NHS Clinical Commissioners has called for a halt to the NHS 111 roll-out, saying there is a pressing need for issues to be resolved.

The new urgent care telephone triage service, staffed primarily by non-clinical staff, was due to go live across England by April, but several areas have seen delays because of operational difficulties.

There have also been complaints from some areas where the service has gone live that it is failing to cope with call volumes and putting more pressure on ambulance services.

NHS Clinical Commissioners, a body formed by the NHS Alliance, NAPC and NHS Confederation to represent the NHS’ new commissioning organisations, said: “It is clearly not acceptable that patients may be put at risk and that their calls may not be answered.

“There is an urgent need for issues surrounding 111 to be resolved. NHS England must call a halt to the further roll-out of NHS 111 until each region has been rigorously tested and assurances can be given that the system is resilient and patients will receive appropriate advice.”

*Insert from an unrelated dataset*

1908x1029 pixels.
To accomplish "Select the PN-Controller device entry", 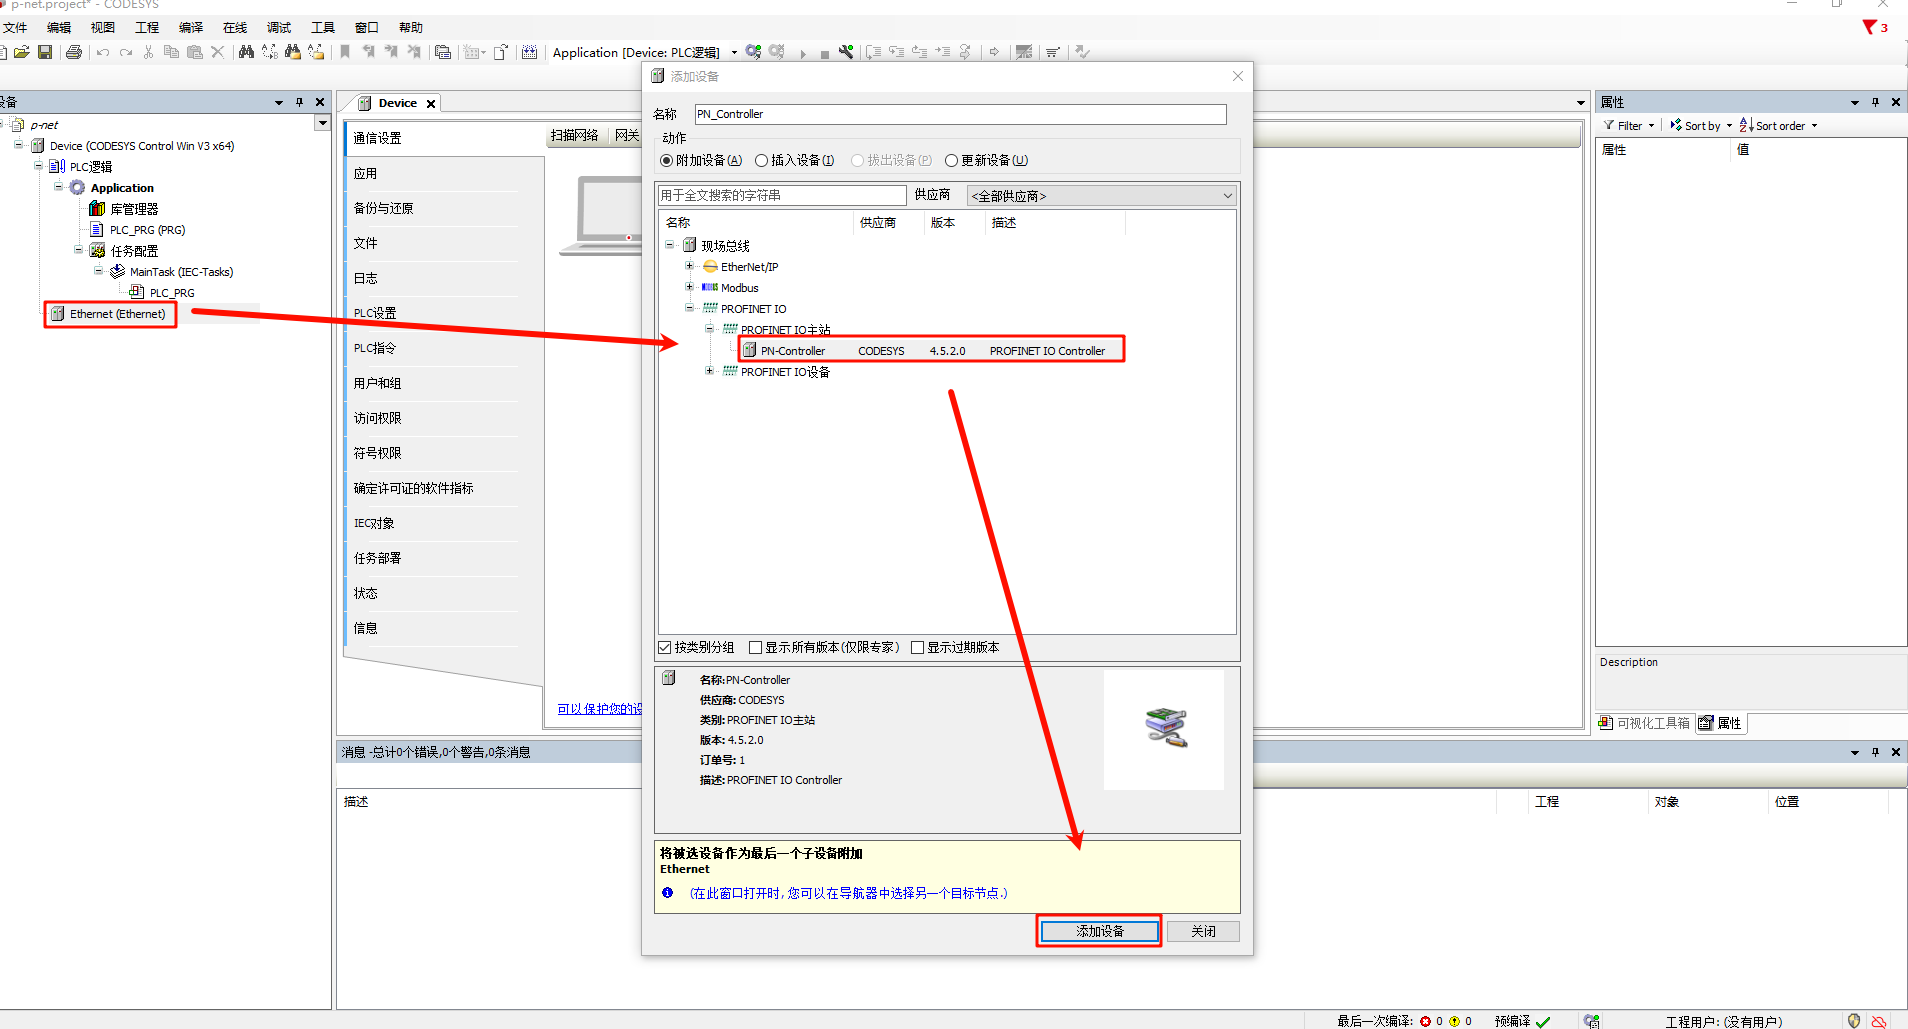I will (793, 351).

The NHS 111 service has been dogged by confusion and uncertainty. Former health secretary Andrew Lansley abruptly announced that it would be introduced across the country, after visiting a pilot site.

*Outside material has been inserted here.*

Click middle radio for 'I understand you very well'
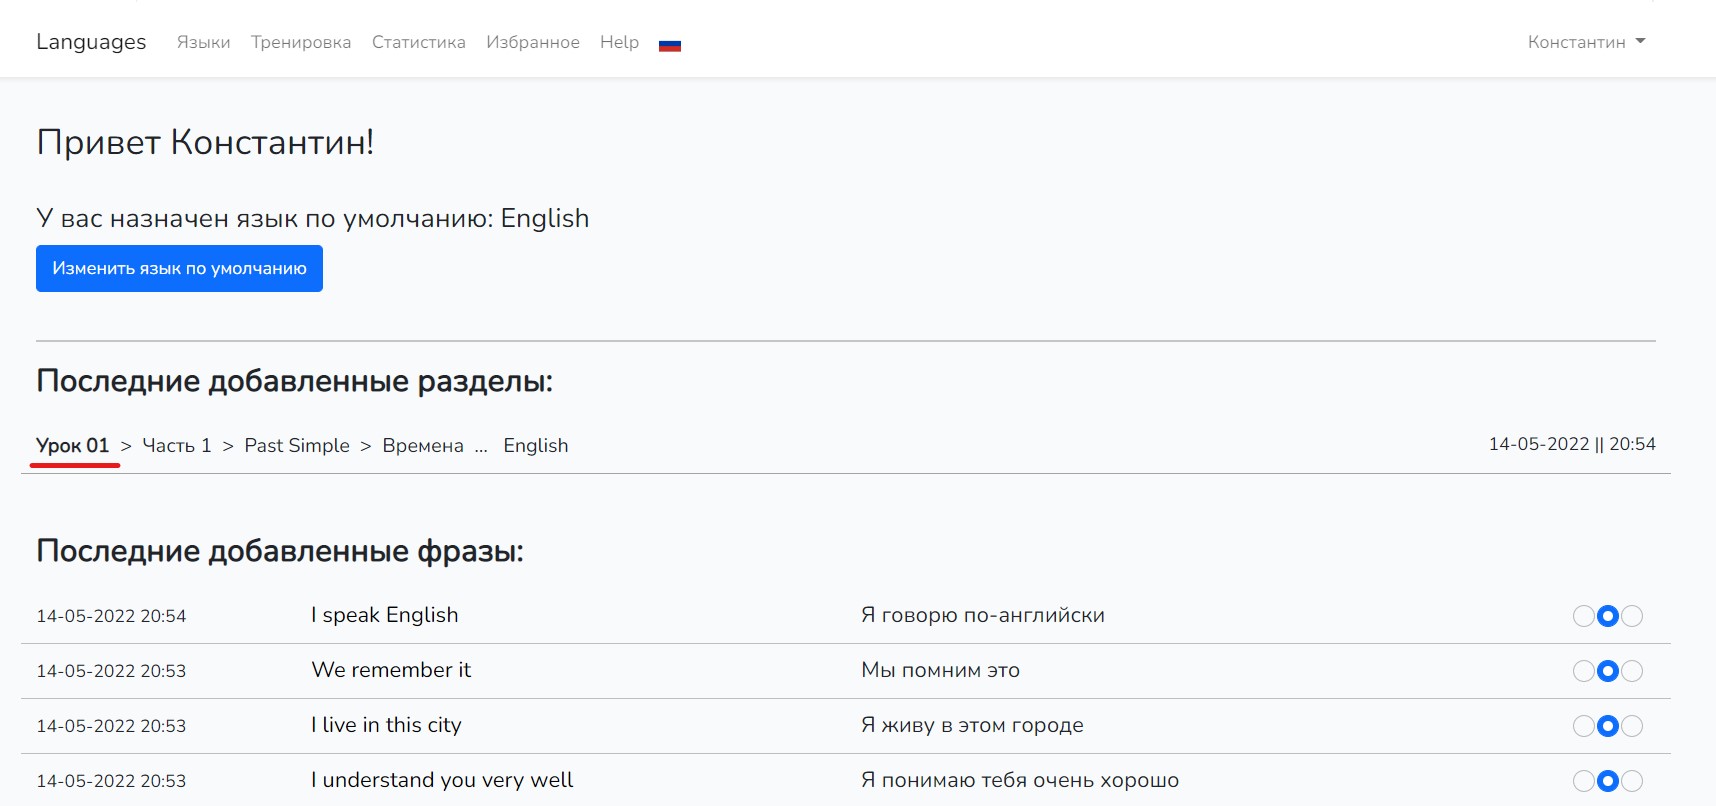This screenshot has width=1716, height=806. [1608, 781]
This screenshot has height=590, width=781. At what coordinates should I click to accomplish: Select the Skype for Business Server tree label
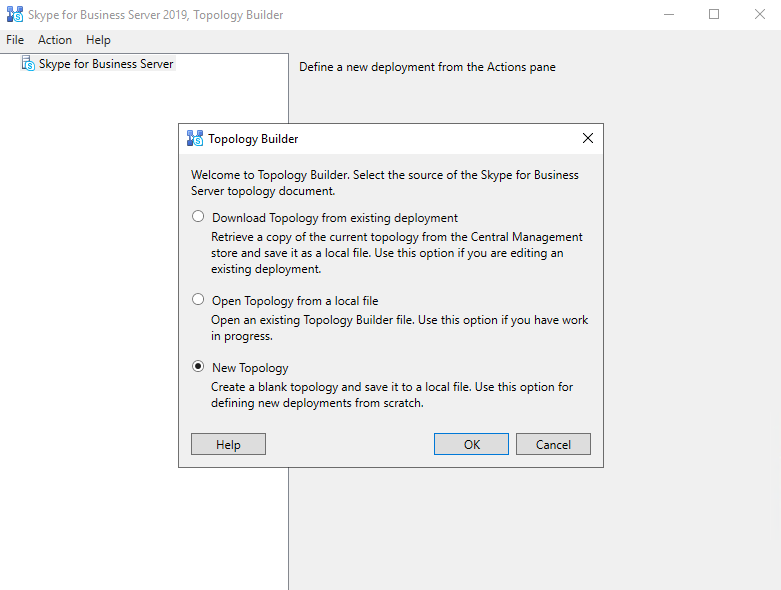(x=106, y=64)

There as initially confusion about whether it would run alongside NHS Direct and other digital services, or replace them. 

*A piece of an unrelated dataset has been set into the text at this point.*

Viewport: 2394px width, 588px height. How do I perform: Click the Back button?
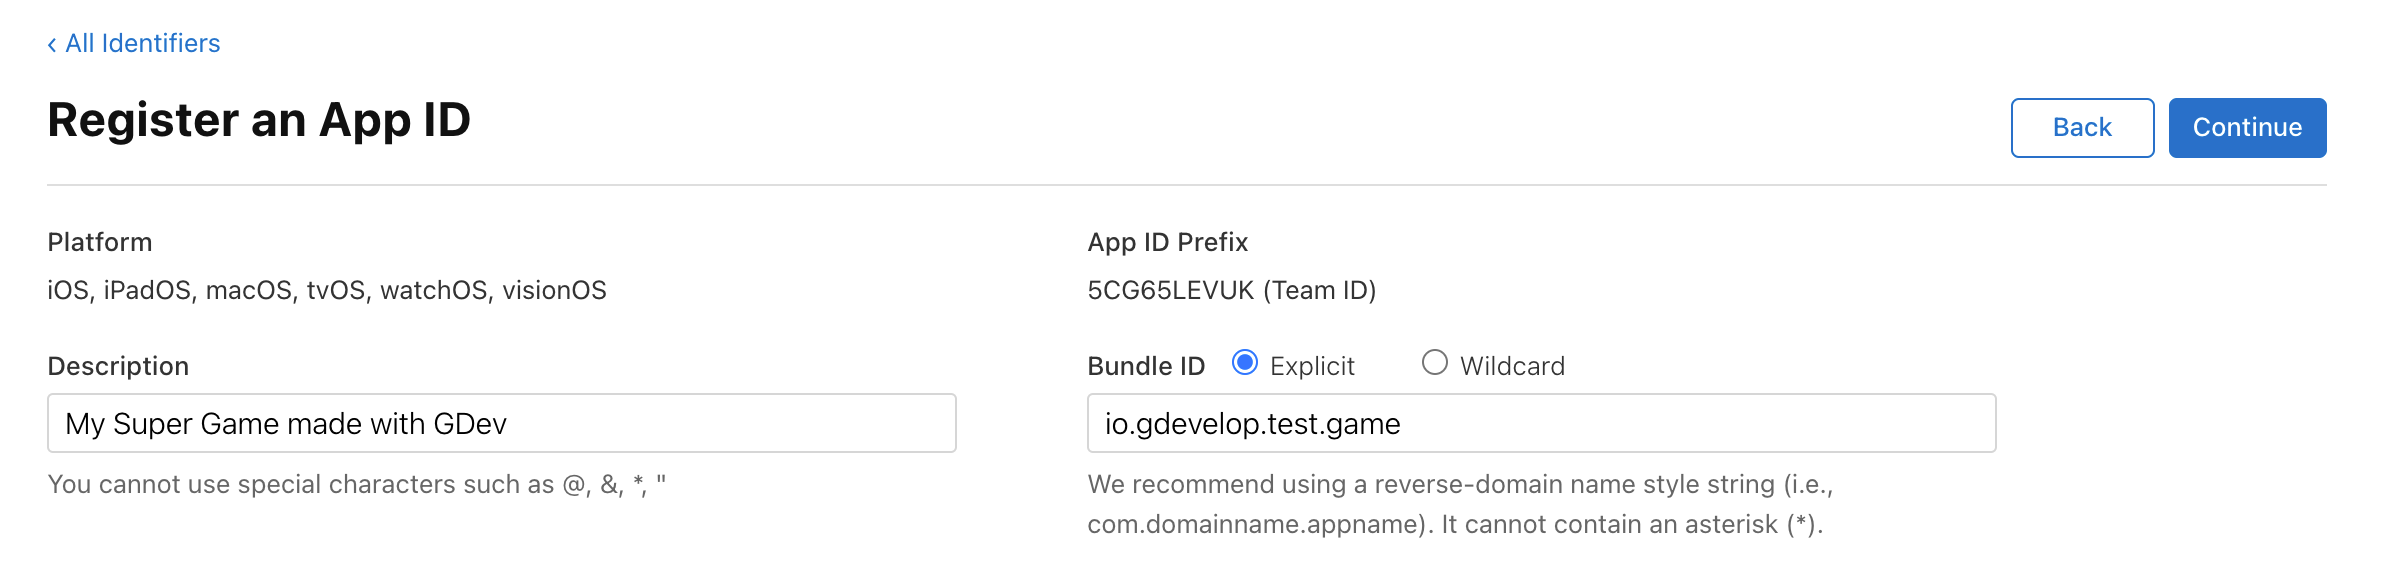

Eventually, the Department of Health decided it should replace them and be locally commissioned, with NHS Direct as one of a number of potential providers. The DH also set the deadline for the roll-out that has now been missed.

However, opposition has grown as some big cities have adopted the service. EHI reported last month that in Manchester the system went into “total meltdown” on its first night of operation.

In parts of South London, a series of delays to the go-live has left GPs directing patient calls because the previous service contract ended in February.

Sir David Nicholson admitted at the NHS England board meeting last Friday that there had been "some difficulties" in people being able to get through to the NHS 111 service.

“That’s clearly unacceptable and we’ve let some of our patients down,” he told the meeting. “We need to think really carefully about the lessons we can learn and also more importantly about getting the service up and running.”

Contingency services are in place in many areas of the country, where patients are advised to use NHS Direct’s 0845 health advice line until the problems have been dealt with.

Commenting on the 111 roll-out, Dr Steve Kell, co-chair of the NHS Clinical Commissioners leadership group, said:“A single national number, NHS 111, may be an appropriate way for people to access urgent care.

“However, local commissioners must be given the ability for ensuring that when the system is accessed the public in their area are provided with an appropriate localised solution.”

Last month the British Medical Association also called for on the government to delay the launch of NHS 111, claiming patient safety was being sacrificed for a political deadline.

There are 44 NHS 111 areas and of these, 12 have awarded contracts to Harmoni, 11 to NHS Direct and 11 to ambulance services.